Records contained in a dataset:

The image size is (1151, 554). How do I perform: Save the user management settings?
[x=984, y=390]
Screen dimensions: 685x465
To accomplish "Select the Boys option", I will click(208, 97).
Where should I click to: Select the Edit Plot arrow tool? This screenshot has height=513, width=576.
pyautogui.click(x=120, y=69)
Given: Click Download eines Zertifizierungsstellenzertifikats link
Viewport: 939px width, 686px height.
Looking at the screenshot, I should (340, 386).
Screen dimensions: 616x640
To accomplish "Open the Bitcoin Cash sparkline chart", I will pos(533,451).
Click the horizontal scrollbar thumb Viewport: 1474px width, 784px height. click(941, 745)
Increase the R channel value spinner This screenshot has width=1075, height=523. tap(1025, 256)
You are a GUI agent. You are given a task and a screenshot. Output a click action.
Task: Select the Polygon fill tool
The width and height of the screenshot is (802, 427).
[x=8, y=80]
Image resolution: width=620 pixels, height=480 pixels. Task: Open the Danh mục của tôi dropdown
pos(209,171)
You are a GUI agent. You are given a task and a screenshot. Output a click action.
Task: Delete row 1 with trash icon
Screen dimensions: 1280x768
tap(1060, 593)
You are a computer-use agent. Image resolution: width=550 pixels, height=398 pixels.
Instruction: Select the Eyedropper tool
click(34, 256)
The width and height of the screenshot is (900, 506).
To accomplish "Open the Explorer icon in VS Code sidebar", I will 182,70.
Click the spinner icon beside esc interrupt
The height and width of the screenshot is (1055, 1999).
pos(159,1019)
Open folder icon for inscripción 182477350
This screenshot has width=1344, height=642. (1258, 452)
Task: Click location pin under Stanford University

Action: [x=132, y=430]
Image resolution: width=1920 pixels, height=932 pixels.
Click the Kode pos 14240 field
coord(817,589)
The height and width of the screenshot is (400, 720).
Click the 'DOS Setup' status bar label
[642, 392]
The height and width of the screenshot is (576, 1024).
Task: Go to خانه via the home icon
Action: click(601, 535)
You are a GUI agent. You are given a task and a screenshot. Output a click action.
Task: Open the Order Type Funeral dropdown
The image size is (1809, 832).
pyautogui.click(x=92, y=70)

## [Exercise brief]
Output every entry exactly as it appears.

## [Exercise result]
The image size is (1151, 554). How do I perform: Save the user management settings?
[x=984, y=390]
Screen dimensions: 685x465
To accomplish "Select the Boys option", I will click(208, 97).
Where should I click to: Select the Edit Plot arrow tool? This screenshot has height=513, width=576.
pyautogui.click(x=120, y=69)
Given: Click Download eines Zertifizierungsstellenzertifikats link
Viewport: 939px width, 686px height.
Looking at the screenshot, I should (340, 386).
Screen dimensions: 616x640
To accomplish "Open the Bitcoin Cash sparkline chart", I will pos(533,451).
Click the horizontal scrollbar thumb Viewport: 1474px width, 784px height. click(941, 745)
Increase the R channel value spinner This screenshot has width=1075, height=523. tap(1025, 256)
You are a GUI agent. You are given a task and a screenshot. Output a click action.
Task: Select the Polygon fill tool
The width and height of the screenshot is (802, 427).
[x=8, y=80]
Image resolution: width=620 pixels, height=480 pixels. Task: Open the Danh mục của tôi dropdown
pos(209,171)
You are a GUI agent. You are given a task and a screenshot. Output a click action.
Task: Delete row 1 with trash icon
Screen dimensions: 1280x768
tap(1060, 593)
You are a computer-use agent. Image resolution: width=550 pixels, height=398 pixels.
Instruction: Select the Eyedropper tool
click(34, 256)
The width and height of the screenshot is (900, 506).
To accomplish "Open the Explorer icon in VS Code sidebar", I will 182,70.
Click the spinner icon beside esc interrupt
The height and width of the screenshot is (1055, 1999).
pos(159,1019)
Open folder icon for inscripción 182477350
This screenshot has width=1344, height=642. (1258, 452)
Task: Click location pin under Stanford University

Action: [x=132, y=430]
Image resolution: width=1920 pixels, height=932 pixels.
Click the Kode pos 14240 field
coord(817,589)
The height and width of the screenshot is (400, 720).
Click the 'DOS Setup' status bar label
[642, 392]
The height and width of the screenshot is (576, 1024).
Task: Go to خانه via the home icon
Action: click(601, 535)
You are a GUI agent. You are given a task and a screenshot. Output a click action.
Task: Open the Order Type Funeral dropdown
The image size is (1809, 832).
pyautogui.click(x=92, y=70)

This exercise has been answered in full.